People, apparently I’m really good at running hills. I was passing mofos left and right, even with my knee pain, and by the time I got to the top I had left a whole army of suckers in my wake. Here’s what I thought about that:
I find it hilarious that a couple of Advils and a great run up a hill could take me from tears to ridiculous happiness. I guess that’s what the runner’s high is for. At this point, we entered a tunnel – which apparently was full of Prozac-flavored air, because I suddenly felt GREAT and started skipping and cheering.
The next thing I knew, I had blown by the 10-mile marker and I was zooming past person after person. (During my slow, painful miles I had dropped back into a slower corral – that’s the only reason I could pass anyone.) By the time we emerged from the tunnel, I was pretty much on drugs. That’s how great I felt. The pain in my knee was still excruciating, but I didn’t care.
Suddenly, I could see Seattle.
Talk about an adrenaline rush, dudes. As we rounded the bend, I could see the arches of Qwest Stadium’s retractable roof, and I knew that despite my throbbing knee I would be able to push through the pain and run hard for the rest of the race.
By the time we hit mile 11, I was pretty much sprinting.
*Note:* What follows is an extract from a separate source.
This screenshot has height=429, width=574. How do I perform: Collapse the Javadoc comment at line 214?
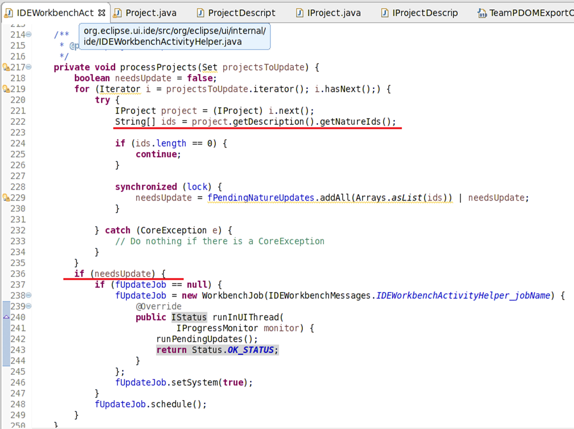click(x=29, y=35)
I had tons of energy because I hadn’t been pushing myself, cardio-wise. It was flippin’ sweet.
I ran down the ramp into downtown Seattle and could hear cheers reverberating across the entire city from the stadium where the finish line was. I wanted to scream with exuberance, but I didn’t because that would have been embarrassing and I like to pretend to have decorum sometimes.
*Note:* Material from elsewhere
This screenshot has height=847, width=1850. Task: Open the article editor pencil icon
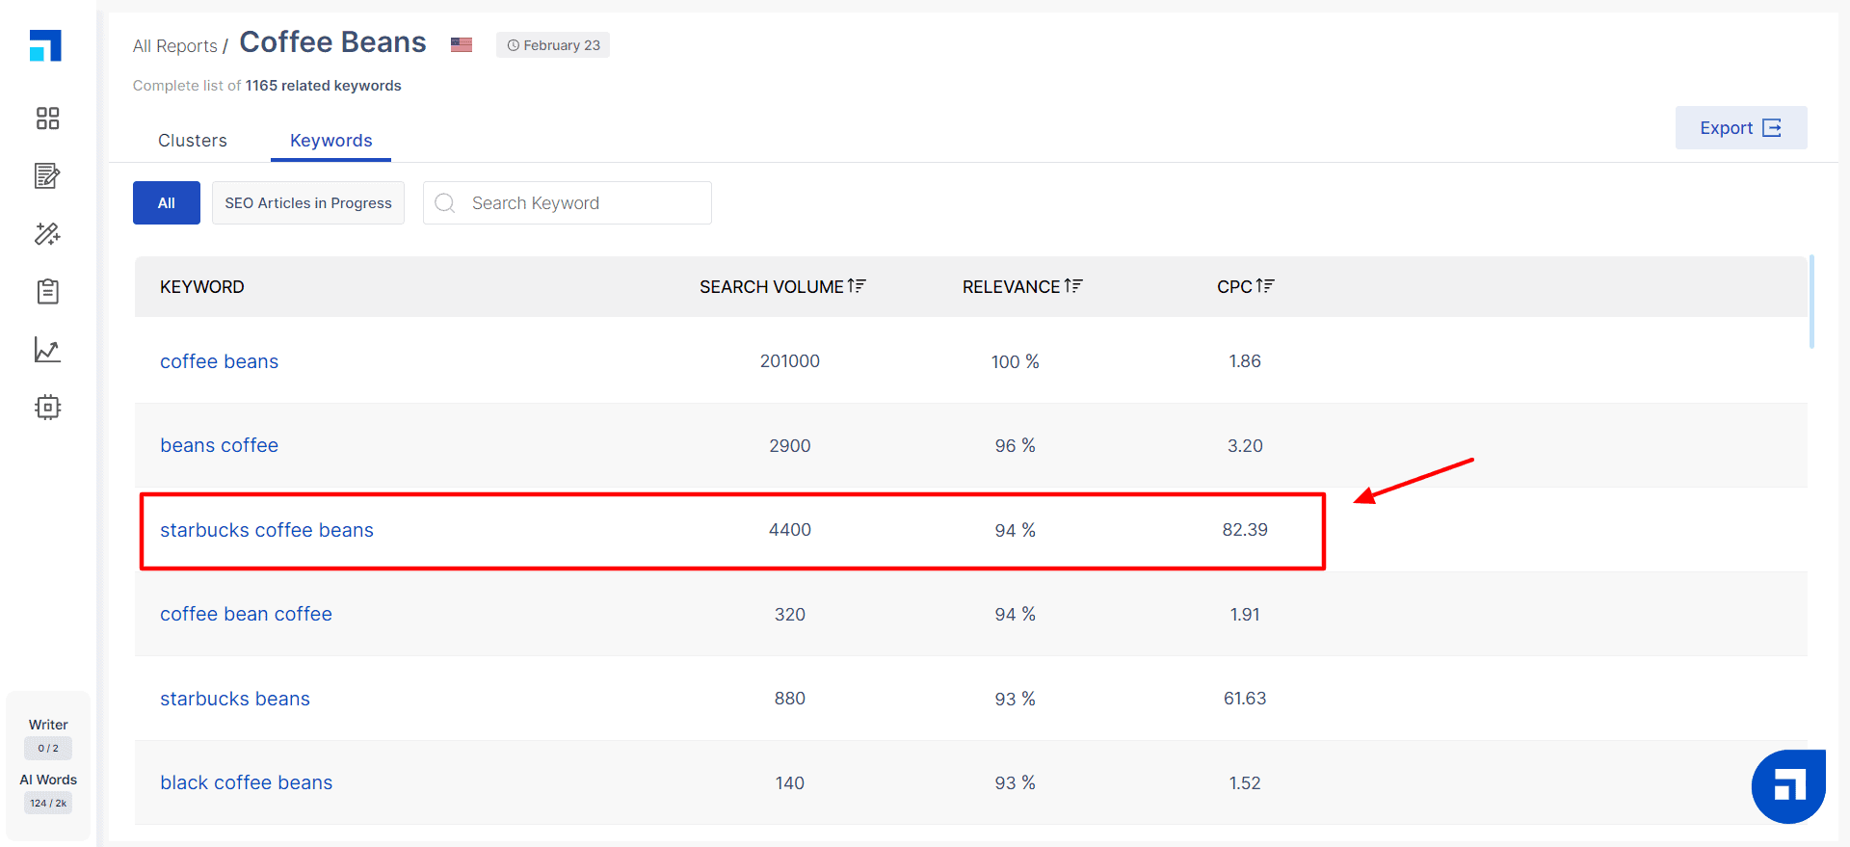47,176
Soon, Dave put the camera away because we were less than a mile from the finish line. Over the last couple of weeks, we’ve been finishing every practice run holding hands – to make sure that we look good when we get to the end of the race. Well folks, I effed it up. About 200 yards away from the finish line, Dave reached out and grabbed my hand and I suddenly burst into tears (again). I just love him so much and I was so proud of myself for finishing, and so thankful that My One did it with me. I fought to keep my sobs in check because I wanted to look pretty for the professional photo of us – but no luck. The result, I believe, will be a picture of myself half-crying, half-smiling, which promises to be pretty high on the ugly scale. Oh well. Hopefully you’ll also see the incredible feeling I had, knowing that my months of training and hard work had been successful.
The four finishers:
Nice face, Dave.
So you’re probably wondering what my time was. I’ll admit, I feel a little sheepish about how slow I am – but I have to keep reminding myself that I’m new to this and haven’t really figured out a way to keep my body from breaking down on long runs. My overall time was a 2:15:13. Molly got a 1:46. Hot damn. Dave, whose best time in the half is a 1:13, made sure to point out that yesterday was a record for him, too: his Personal Worst. Har har, jerk.
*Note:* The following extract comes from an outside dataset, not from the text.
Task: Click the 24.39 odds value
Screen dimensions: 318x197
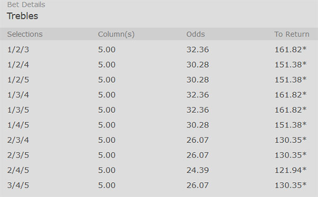Action: coord(198,170)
As we were leaving the stadium, I saw a guy wearing a shirt that said “Toenails are for sissies.” So I’ll conclude this post with an ode to my right middle toenail, which is currently losing its battle to remain a part of my foot.
Middle toenail, I hardly knew thee. You managed to make it through months of training, but alas, the actual race was simply too much for your little body to bear. The entire tip of my toe is a blister full of blood and pus, and I know that when it breaks you will ride off into the sunset, along with my ability to wear open-toed shoes. I’ll mourn your loss, and paint toenail polish on my skin on the day of my wedding so I don’t look like a weird, four-toenailed freak.
So there you have it, friends. It was great. I laughed, I cried, I cried some more, I licked dried salt off of my upper lip, and I lost my toenail. I can’t WAIT for the next one…on SEPTEMBER 13!!! Surpriiiiiiiiiiiiiise!!! Get ready for a new round of half-marathon training, this time with physical therapy and a focus on getting FAST.